→ WHAT YOU SHOULD DO:
Copy every entry below verbatim, except for images.

※

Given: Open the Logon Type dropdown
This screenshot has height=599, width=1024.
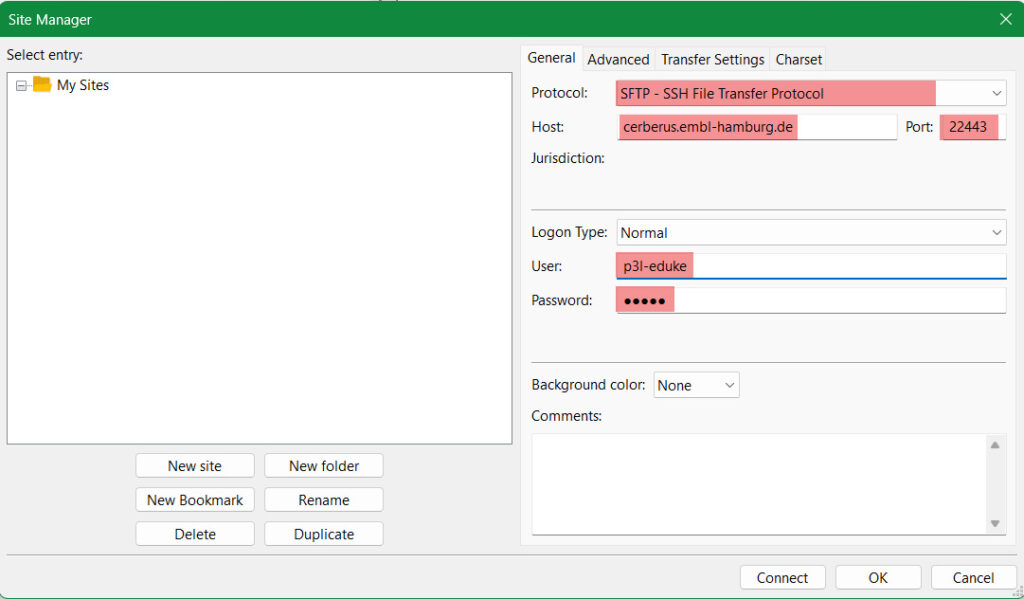Looking at the screenshot, I should [811, 232].
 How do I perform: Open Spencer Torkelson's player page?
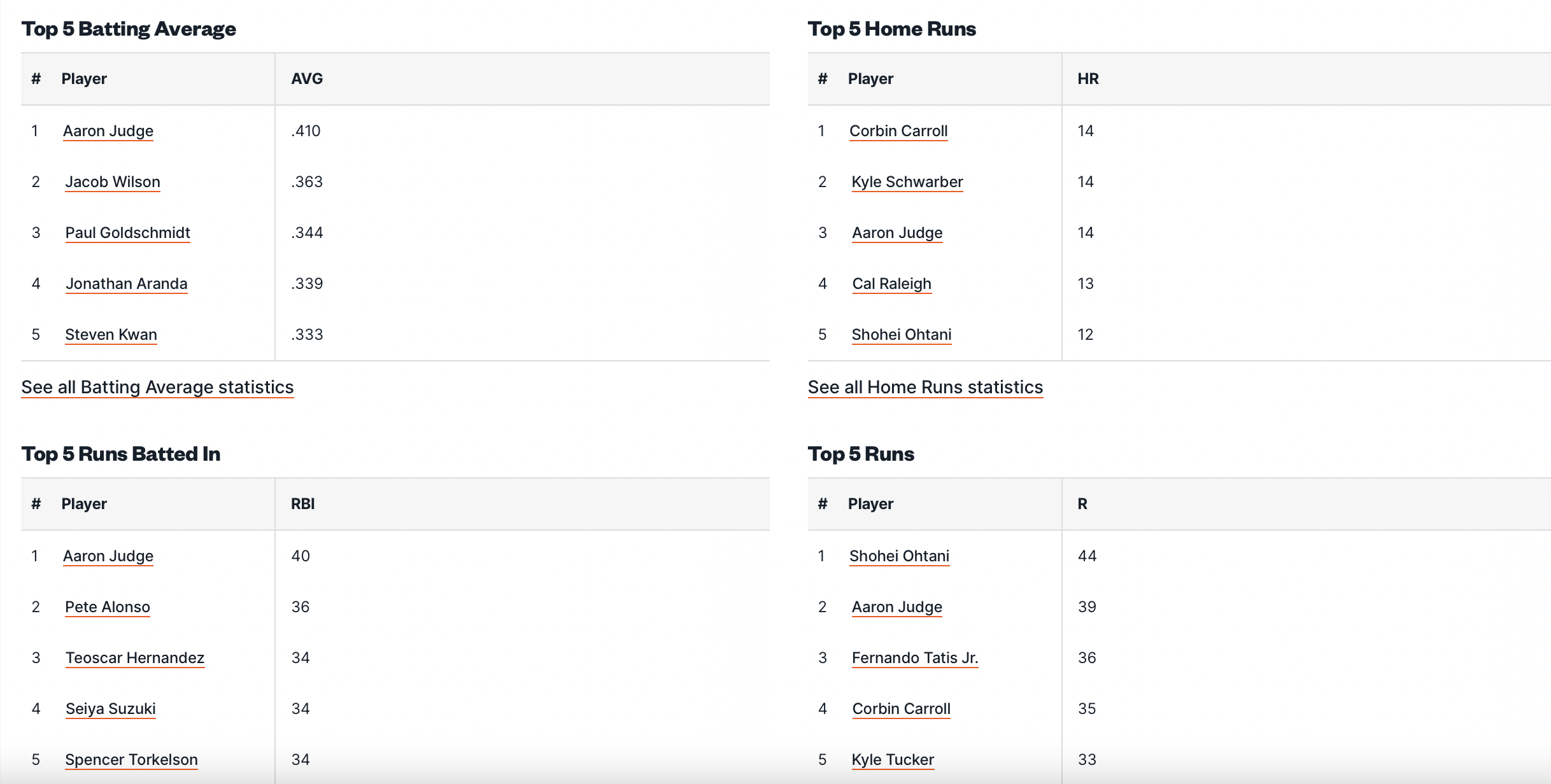pos(131,760)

※

→ COMPLETED EXERCISE:
Given: Open the Logon Type dropdown
This screenshot has height=599, width=1024.
Looking at the screenshot, I should [811, 232].
 How do I perform: Open Spencer Torkelson's player page?
pos(131,760)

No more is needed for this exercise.